Inaczej sytuacja wygląda w filmie „Jestem Sam”, w którym Sean Penn wciela się w postać niepełnosprawnego intelektualnie ojca, który walczy o prawa do opieki nad córką. Dziewczynka ma ok. sześciu lat. Intelektualnie zaczyna więcej rozumieć niż on, ale to tata jest „mistrzem emocji”. Okazuje je genialnie, a zarazem prosto. Nie miesza bieli z czernią, ani dobra ze złem. Walczy z nadzieją o córkę, którą kocha nad życie.
One cię zmienią
Szczere spotkanie z osobą niepełnosprawną całkowicie odmienia. Jest dla mnie najgenialniejszym odzwierciedleniem „kultury spotkania”, o której opowiada papież Franciszek. W dzieciach niepełnosprawnych jest coś głębszego, unikalny dar, który nie pozwala pozostać takim samym.
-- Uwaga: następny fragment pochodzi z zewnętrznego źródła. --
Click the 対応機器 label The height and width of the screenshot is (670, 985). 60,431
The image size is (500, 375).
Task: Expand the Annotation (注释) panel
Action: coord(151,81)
Dokładnie dwadzieścia lat temu zacząłem chodzić po szkole do ośrodka adaptacyjnego dla dzieci niepełnosprawnych, w którym pracowała moja mama. Byli tam Natalka i Marcin. Obydwoje nic nie mówili. Czasem pojawiło się „bezsłowne zawycie”, czasem kiwnięcie, czasem ślina „nieproszona gdzieś uciekła na ubranie”. Nie zamieniłem z nimi żadnego słowa, a oni nadal we mnie coś zmieniają, coś do mnie „mówią”.
Natalia chciała tylko, by przy niej być. Jej twarz całkowicie zmieniała się w obecności drugiej osoby. Ciekawe, że twarz jej „rozmówcy” także się zmieniała. Podobna zmiana pojawiała się też w trakcie spotkania z Marcinem. Był dwa lata młodszy ode mnie. Najczęściej graliśmy w piłkę, choć on był sparaliżowany. To taki rodzaj terapii przez sport z chłopcem, który jest całkiem przywiązany do wózka. Moja mama mówiła, że sprawiłem mu radość tym udawaniem piłkarskiego meczu. Marcin strzelił kilka goli. Ja myślę jednak, że radość to on mnie sprawił.